I’m lucky that I’ve always been moderately healthy despite having a rocky start in life. I was three months premature and weighed 1 pound 12 ounces when I was born. (My sister and I are proof that, yes, smoking during pregnancy does cause lower birth weights in babies. To my mom’s credit, she did “cut back” as per her doctor’s orders.)
I grew up in Lexington, Ohio, with a mom who held a nutrition degree and a dad who encouraged me to be active and play tennis. My older sister played tennis and was a runner, so I was fortunate that well-balanced meals and exercise were healthy habits instilled in me from childhood.

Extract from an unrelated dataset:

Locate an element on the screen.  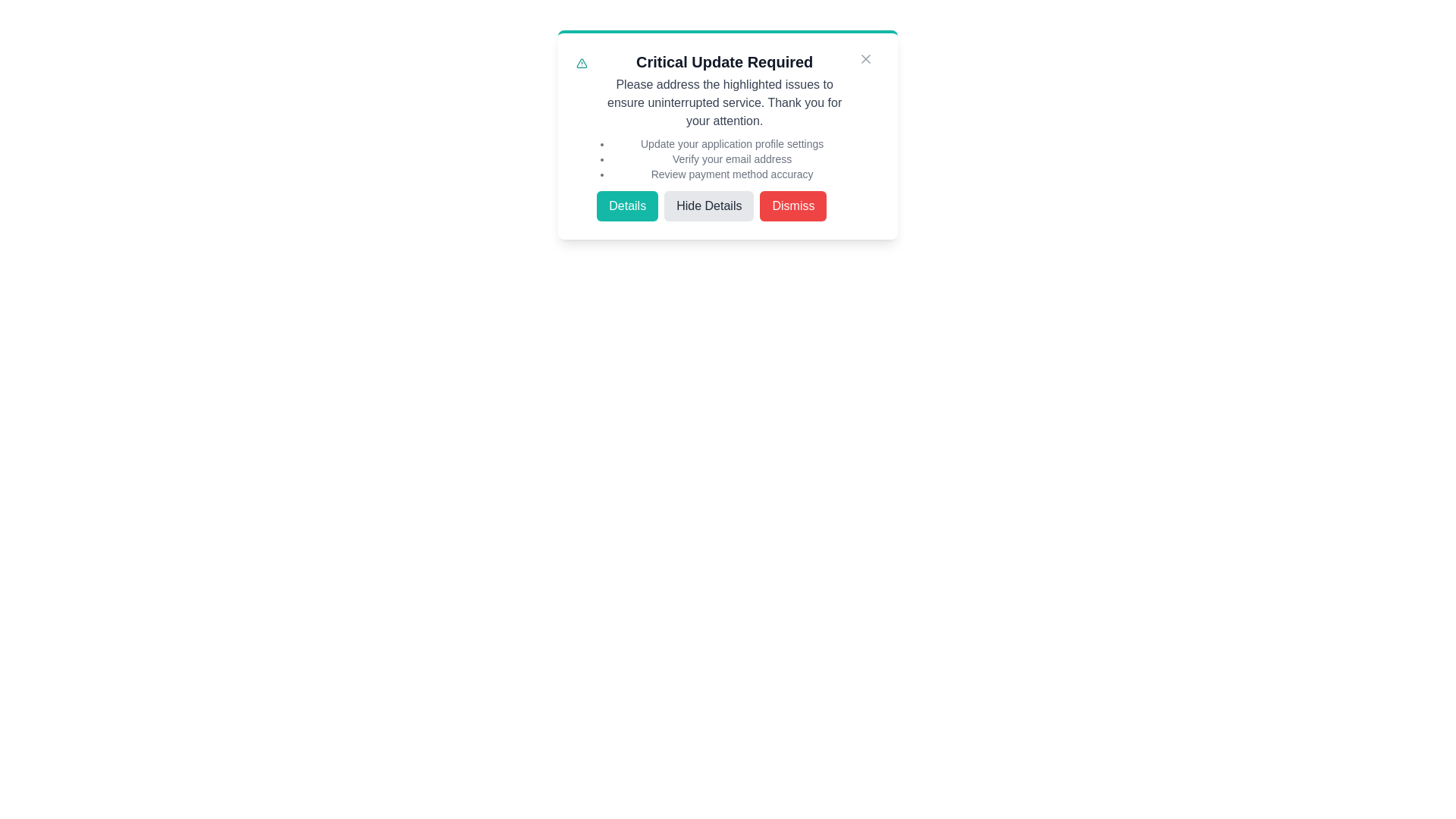
the 'Critical Update Required' text header, which is prominently styled with a larger font size and bold weight, located at the top of a modal is located at coordinates (723, 61).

Then came college at Ohio University.
While working toward my degree in magazine journalism, I was more than happy to help the college maintain its prestigious Princeton Review ranking among the top five party schools in the nation. (This year, we are No. 1, thank you very much.) It turns out that a diet based on D.P. Dough calzones and Natty Light is not offset by an occasional half hour on an elliptical machine.
Upon graduation in 2005, I moved to San Clemente and worked as an editor for Cat Fancy magazine and CatChannel.com. To supplement my low-income-housing-eligible salary, I worked a second job as a retail assistant at Banana Republic and later Express. My schedule left little time for exercise, and I ate whatever was fast and convenient.
I was finally able to start cooking more and exercising regularly again when I started working one job only as a content producer for WebMD in 2007. I discovered I had a passion for health while working at WebMD and continued in the health arena when I accepted my most recent position as a copywriter for Ignite Health late last year.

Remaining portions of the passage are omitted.